Patients with heart failure with reduced ejection fraction (HFrEF) did not have better health outcomes if they took sacubitril/valsartan combination therapy compared with valsartan alone, according to new data presented at the American College of Cardiology's 70th Annual Scientific Session.
Heart failure, a leading cause of hospitalization among adults over age 65, is a condition in which the heart becomes too weak to pump blood effectively to the rest of the body, causing fatigue and shortness of breath. For patients with severe heart failure, treatment options are limited to a mechanical heart pump or heart transplant. Doctors have sought ways to slow the progression of severe heart failure to delay the need for these invasive options.
The U.S. Food and Drug Administration has approved sacubitril/valsartan for treatment of heart failure, but the major clinical trial that led to the drug combination's approval, called PARADIGM-HF, had relatively few participants with New York Heart Association (NYHA) Class IV heart failure, the most severe form of the disease. The new trial, called LIFE, was designed to determine whether sacubitril/valsartan is superior to valsartan alone in patients with severe HFrEF.
The trial found no significant improvements with the combination drug when compared with valsartan in terms of the primary endpoint: change in heart failure severity as measured by the area under the curve for N-terminal pro-B-type natriuretic peptide (NT-proBNP) levels. The results also showed no difference in terms of clinical outcomes, though results for some secondary and tertiary endpoints favored valsartan, including a finding that patients taking valsartan were significantly less likely to experience hyperkalemia (elevated potassium levels).
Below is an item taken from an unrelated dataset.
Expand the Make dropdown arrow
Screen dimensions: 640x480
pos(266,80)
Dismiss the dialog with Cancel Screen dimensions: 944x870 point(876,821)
"The results of the LIFE trial show that sacubitril/valsartan is not superior to valsartan for lowering NT-proBNP levels in patients with advanced heart failure," said Douglas L. Mann, MD, Lewin Distinguished Professor of Cardiovascular Disease at Washington University School of Medicine and the study's lead author. "This is important because the type of heart failure patients studied in the LIFE trial were sicker than the patients in PARADIGM-HF. Although the trial did not have the statistical power to evaluate endpoints such as cardiovascular death and heart failure hospitalization, when you look at the totality of the data, everything was in favor of valsartan."
For the trial, researchers enrolled 335 patients with advanced heart failure as defined by having reduced pumping capacity with an ejection fraction of less than 35% (a measure of the heart's squeezing ability for which a value of 50-70% is considered normal) as well as other physiological and functional markers of severe heart failure. Participants were randomly assigned to take either sacubitril/valsartan or valsartan alone for 24 weeks.
About one-third of patients assigned to take sacubitril/valsartan were unable to tolerate the combination drug at the full dose used in previous trials due to side effects including hypotension (low blood pressure and dizziness) and worsening renal function. These patients took a reduced dose.
"Patients with advanced heart failure are a very difficult group of patients to treat. It has been widely assumed that sacubitril/valsartan would be effective in all patients with heart failure," Mann said. "I think the drug works very effectively in patients with milder heart failure, but the results of the LIFE trial indicate that there is no evidence that sacubitril/valsartan is better than valsartan for more advanced heart failure, and there appears to be less hyperkalemia with valsartan."
The combination of sacubitril/valsartan is thought to work in part by reducing the size of the heart and improving its pumping ability.
"We make the assumption that all heart failure patients are the same and therefore will respond the same to all therapies. However, the patient population with advanced heart failure is different from patients with less advanced heart failure because of the end organ changes that occur in the heart and kidneys. These end organ changes limit the ability of the failing heart to respond to conventional therapies to the same extent as occurs in patients with milder forms of heart failure. This is one of the lessons we learned from the LIFE trial," Mann said.
The study was limited by its relatively short duration, Mann said. In addition, the sample size fell short of the planned enrollment of 400 patients since the trial was stopped early in response to the COVID-19 pandemic.